## Required work
Copy out word for word the entries from the line containing "Select the dark red '< 72' legend swatch" through the line containing "pyautogui.click(x=97, y=159)", inclusive, leaving out the pictures.

## Data provided
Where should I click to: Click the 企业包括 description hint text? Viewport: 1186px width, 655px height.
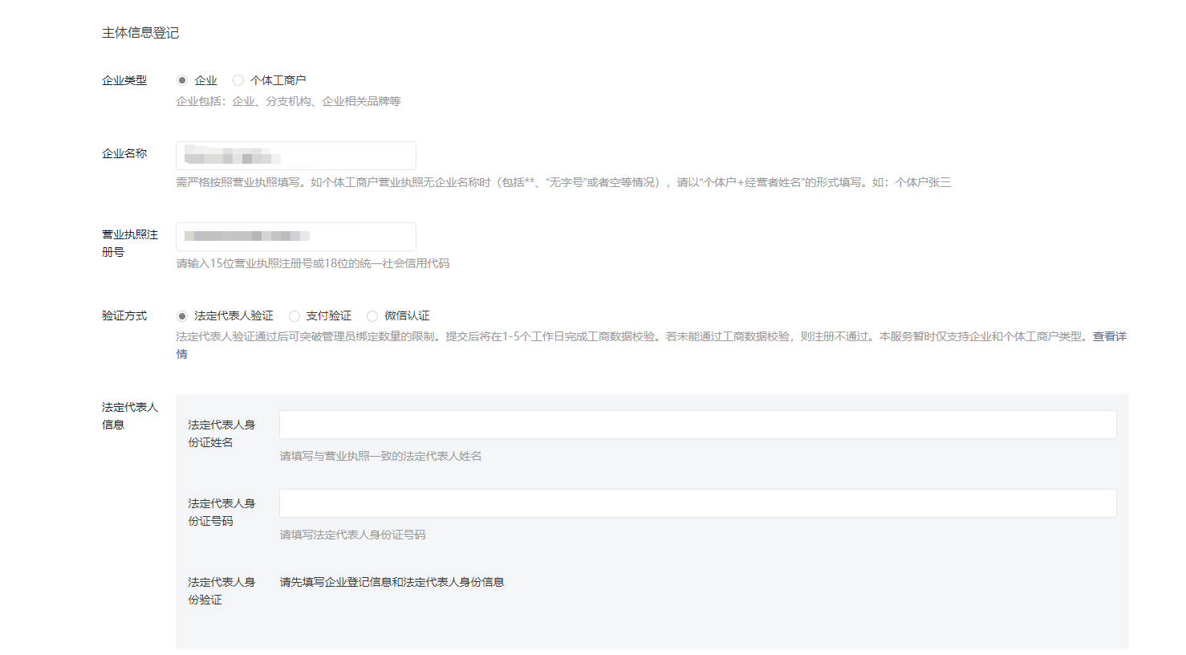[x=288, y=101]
* * *
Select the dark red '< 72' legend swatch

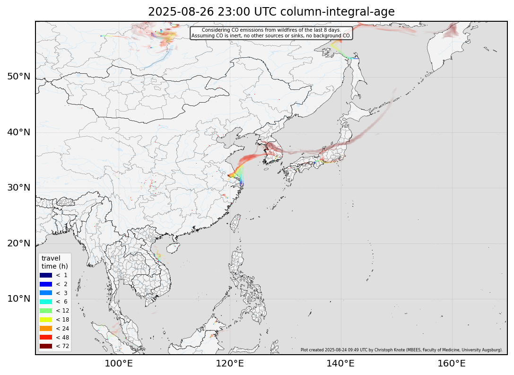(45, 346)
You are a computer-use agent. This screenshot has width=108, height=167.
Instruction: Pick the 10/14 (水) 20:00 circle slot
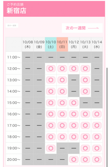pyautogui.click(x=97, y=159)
...
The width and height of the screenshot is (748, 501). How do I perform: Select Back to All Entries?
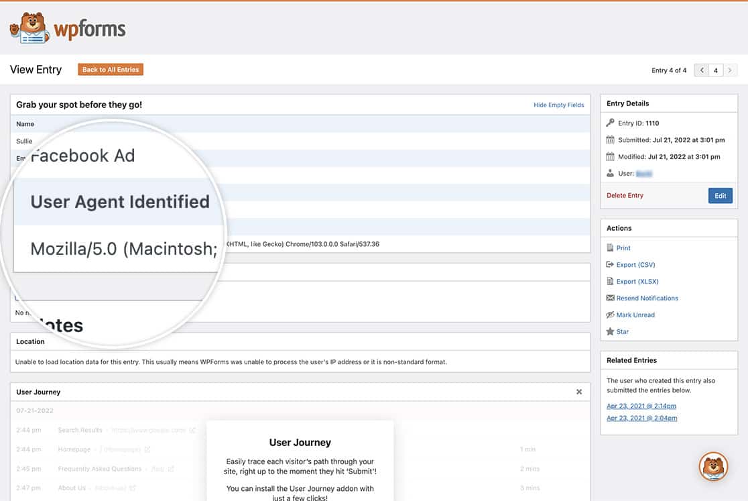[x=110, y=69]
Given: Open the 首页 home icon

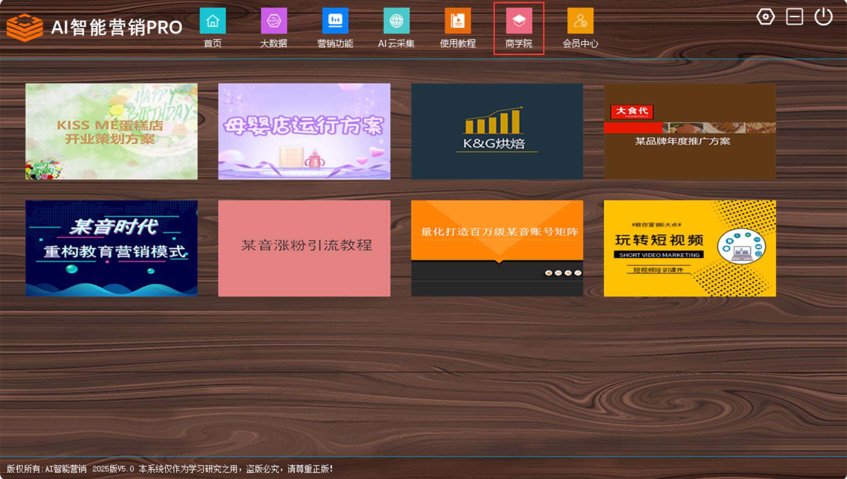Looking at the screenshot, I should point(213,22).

## Result of the task
Select the dark red '< 72' legend swatch

(45, 346)
You are a computer-use agent. This screenshot has width=108, height=167.
Instruction: Pick the 10/14 (水) 20:00 circle slot
pyautogui.click(x=97, y=159)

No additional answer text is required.